Mekanisme kegagalan pada isolasi padat ini cukup banyak, beberapa diantaranya adalah
kegagalan intrinsic, kegagalan elektromekanik (kegagalan yang disebabkan oleh adanya
perbedaan polaritas antara elektroda yang mengapit zat isolasi padat), kegagalan treeing
and tracking (adanya permukaan konduksi pada permukaan insulator dan adanya arus
bocor), kegagalan thermal (kegagalan yang terjadi jika kecepatan pembangkitan panas di
suatu titik dalam bahan melebihi laju kecepatan pembuangan panas keluar), kegagalan
elektrokimia (terjadi setelah operasi yang berkepanjangan), dan kegagalan karena
pelepasan internal/erosi (adanya void/rongga pada bahan isolasi padat).

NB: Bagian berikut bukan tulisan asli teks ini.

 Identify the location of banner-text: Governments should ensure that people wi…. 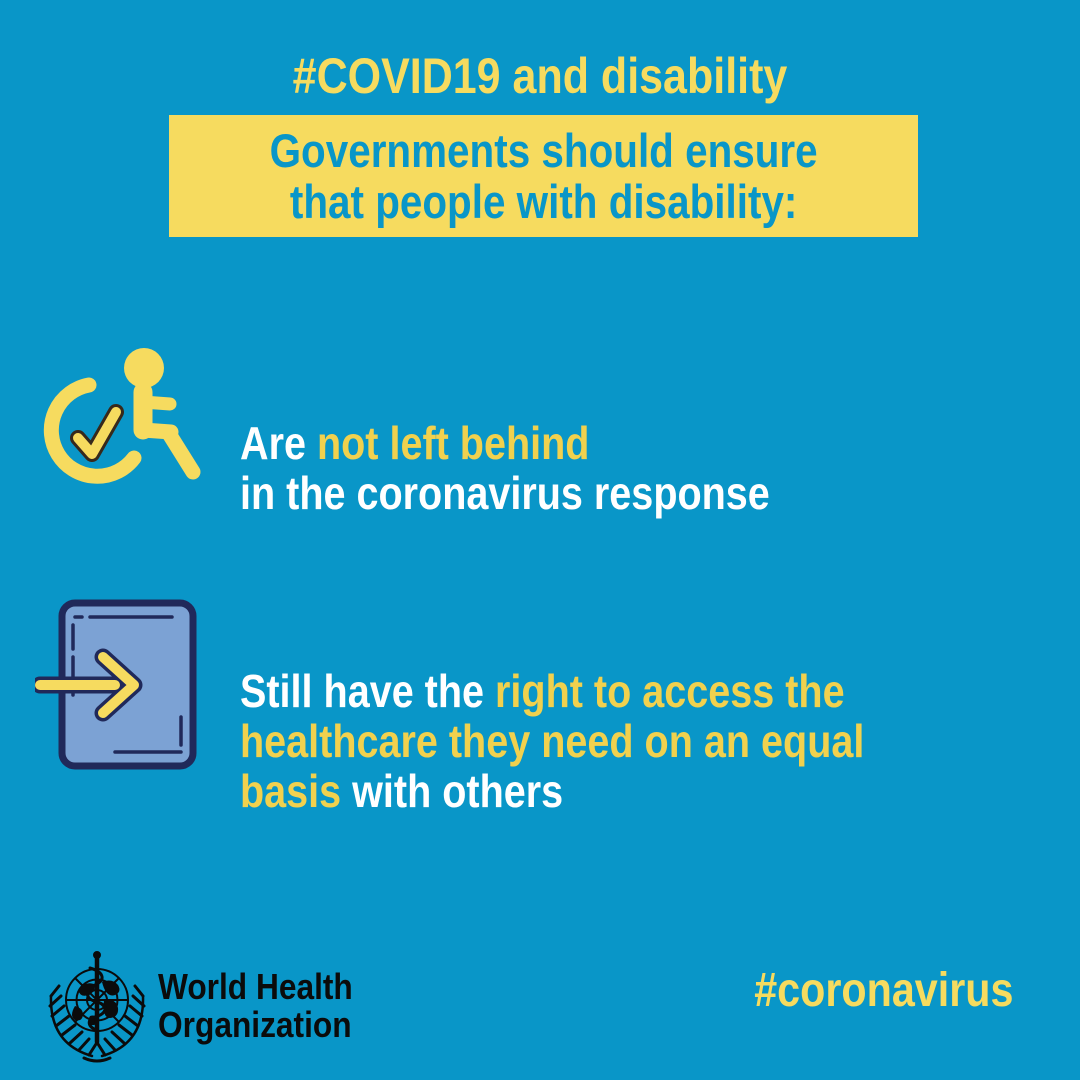
(544, 176).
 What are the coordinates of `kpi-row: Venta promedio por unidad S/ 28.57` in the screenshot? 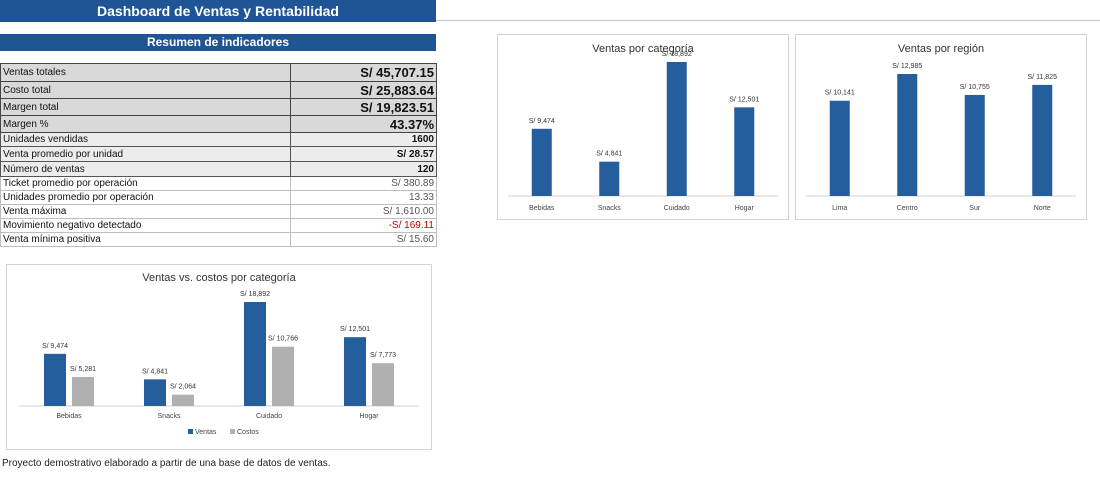 It's located at (219, 154).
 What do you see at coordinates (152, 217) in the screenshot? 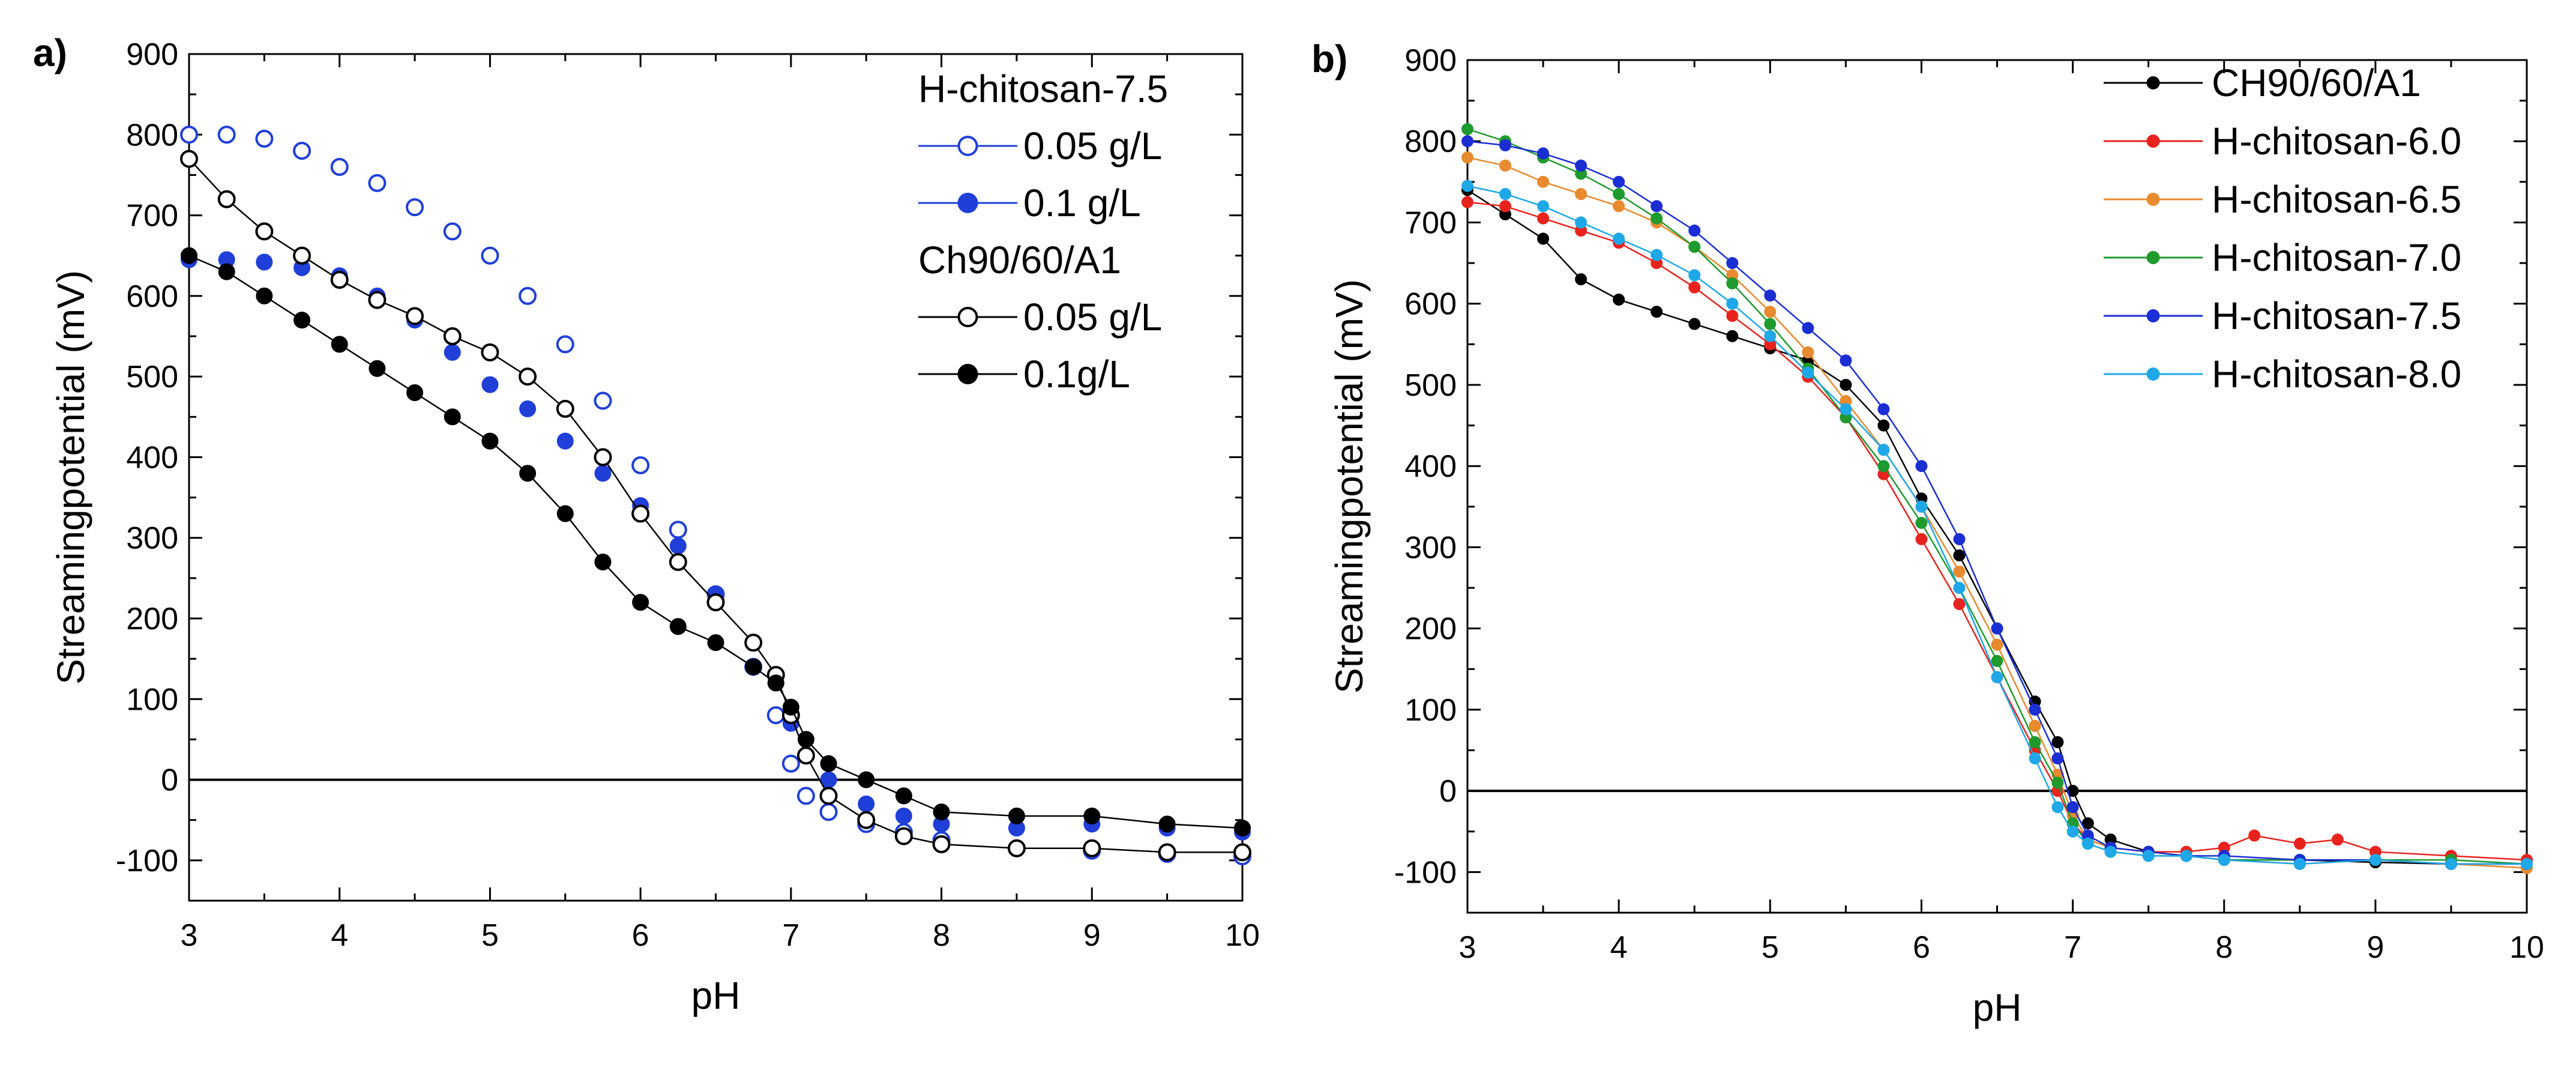
I see `y-tick-label: 700` at bounding box center [152, 217].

Kegagalan intrinsic adalah kegagalan yang disebabkan oleh jenis dan suhu bahan
dengan menghilangkan pengaruh luar seperti tekanan, bahan elektroda, ketidakmurnian,
kantong kantong udara. Dua tipe dari kegagalan instrinsik telah muncul yaitu Kegagalan
Elektronik (kegagalan intrinsik yang terjadi pada saat urutan 10−8 detik) dan Kegagalan
Streamer(kegagalan yang terjadi sesudah suatu banjiran (avalance)).